:: About this exercise ::
Using the listing below, please gather every line containing the word "computer".

:: Extracted information ::
=== Begin Enclosure ===
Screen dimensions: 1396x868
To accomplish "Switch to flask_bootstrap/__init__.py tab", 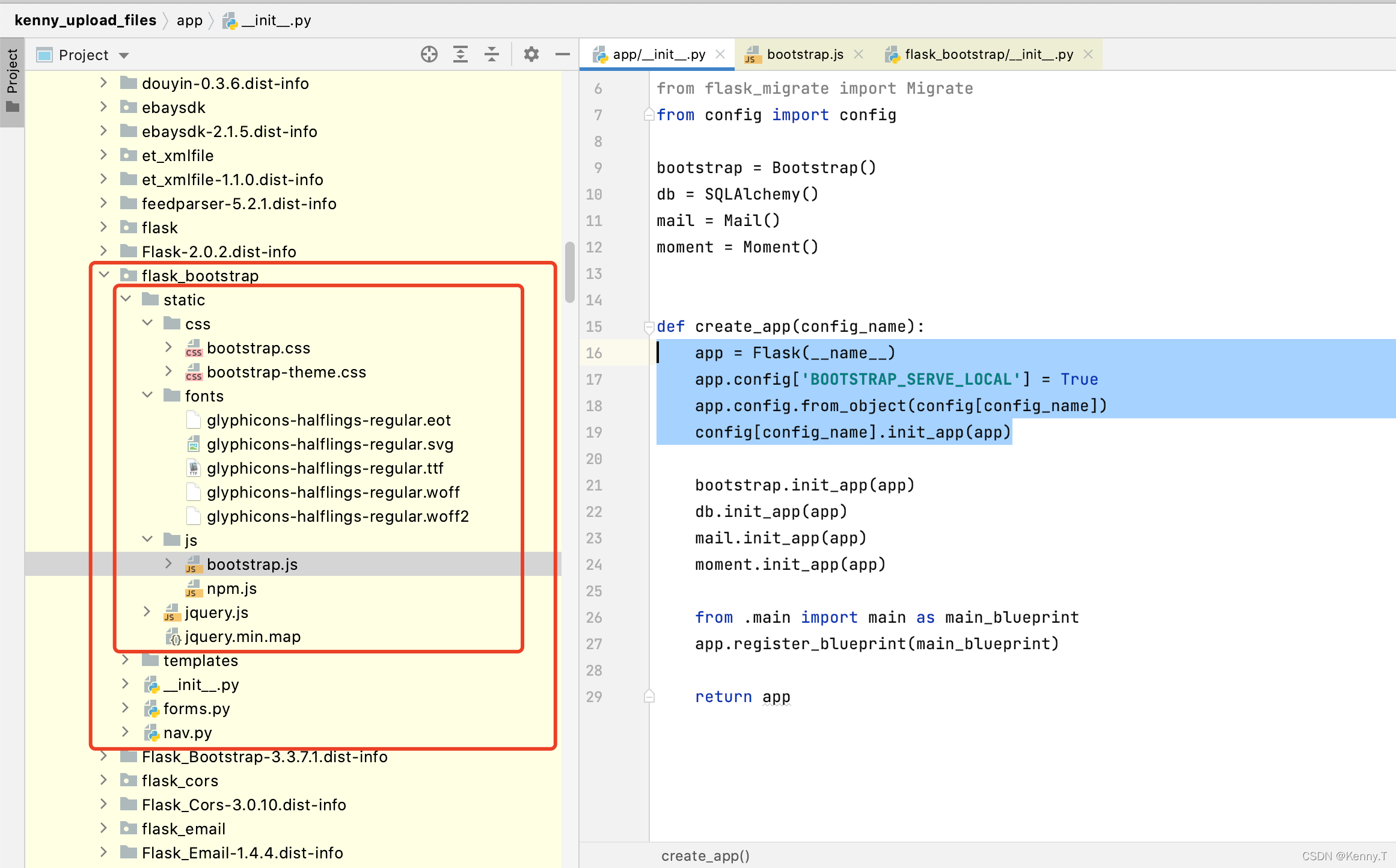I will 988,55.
=== End Enclosure ===
=== Begin Enclosure ===
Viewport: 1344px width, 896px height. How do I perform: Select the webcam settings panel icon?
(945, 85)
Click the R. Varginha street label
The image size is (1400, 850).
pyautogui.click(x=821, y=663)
=== End Enclosure ===
=== Begin Enclosure ===
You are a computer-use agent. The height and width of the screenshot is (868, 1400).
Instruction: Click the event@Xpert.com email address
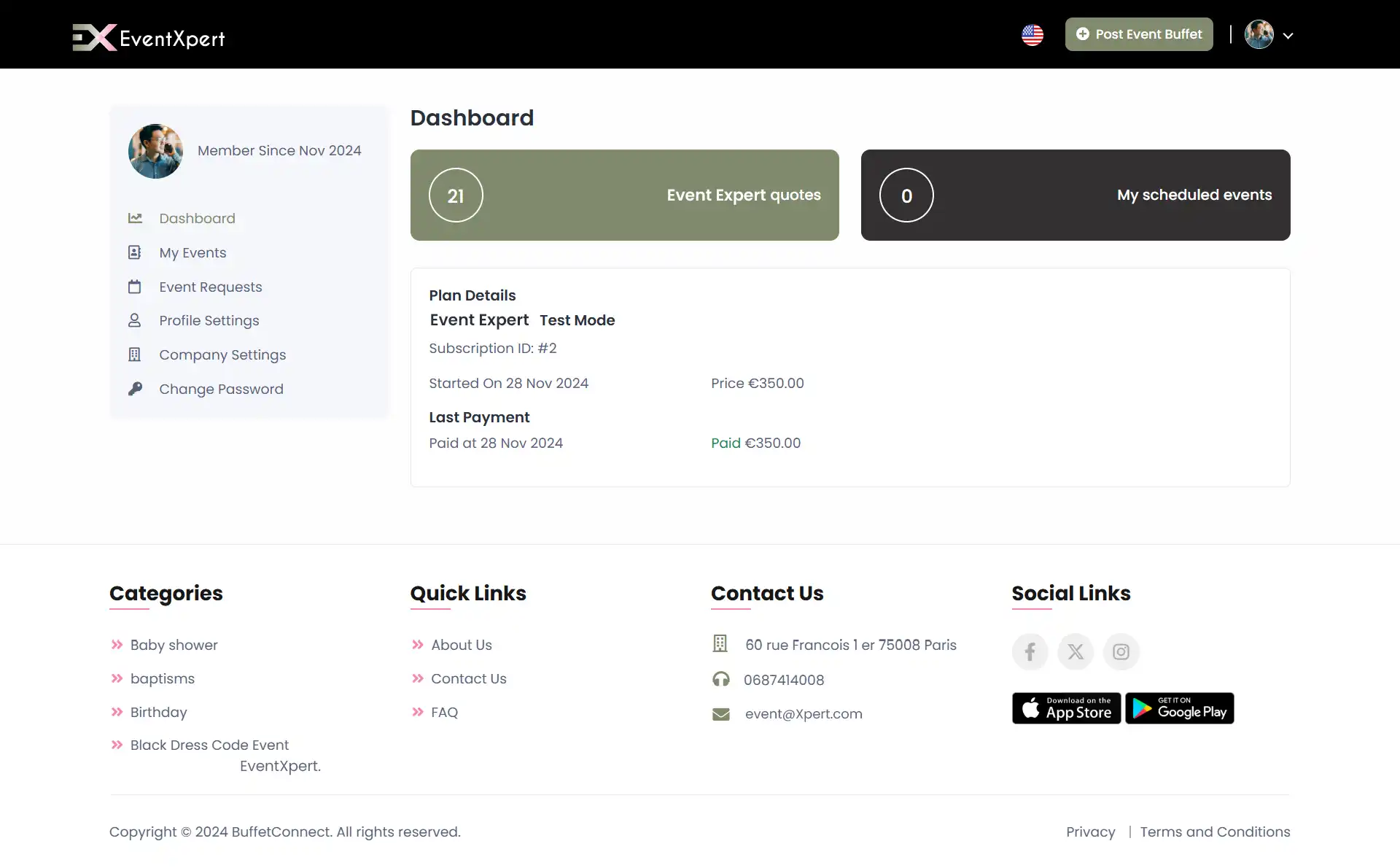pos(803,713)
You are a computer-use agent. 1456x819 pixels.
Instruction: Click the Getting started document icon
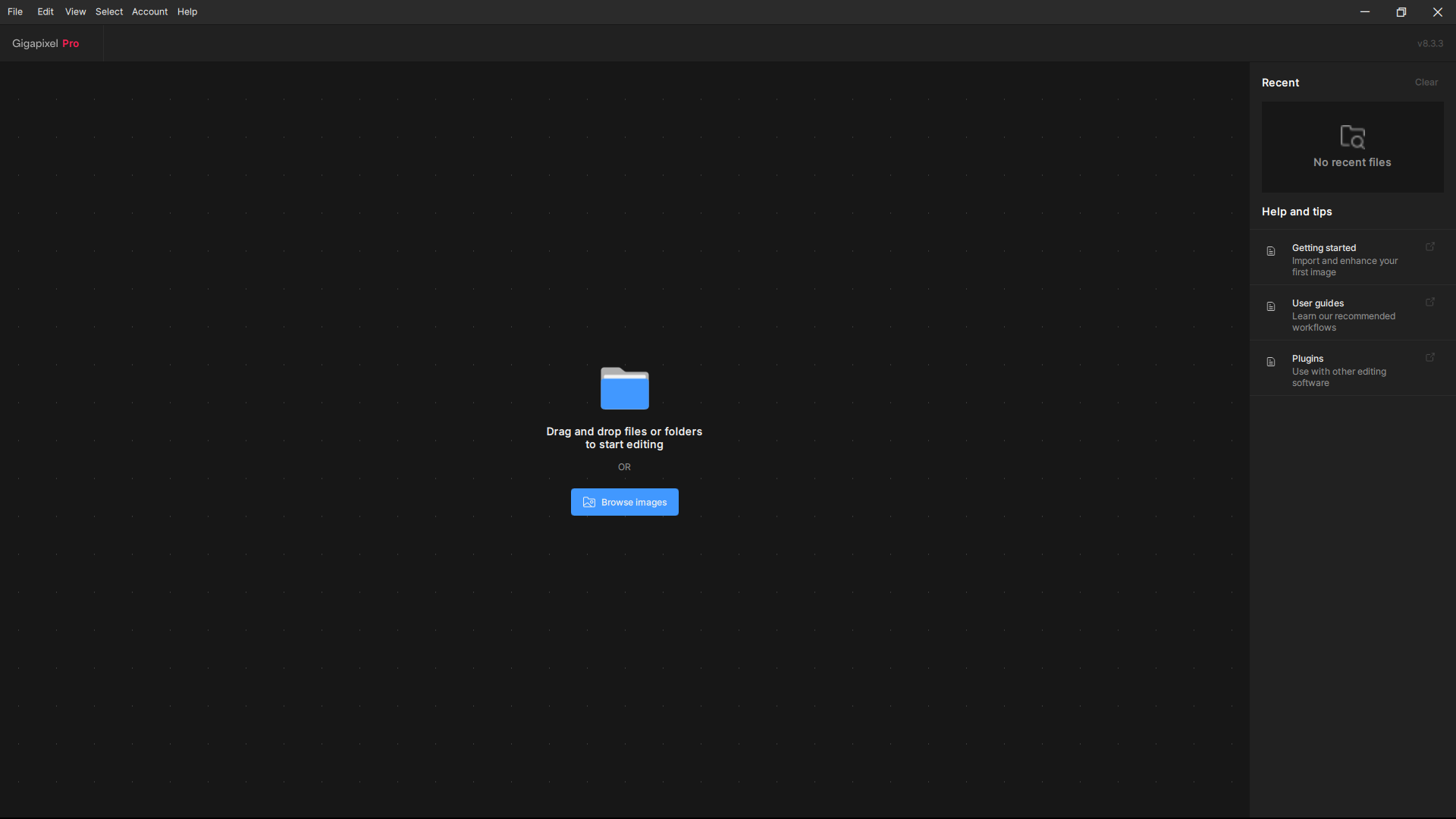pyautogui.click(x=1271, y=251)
=== End Enclosure ===
:: Written solution ::
You are a computer-use agent. The height and width of the screenshot is (868, 1400).
You are a computer-use agent. 1456x819 pixels.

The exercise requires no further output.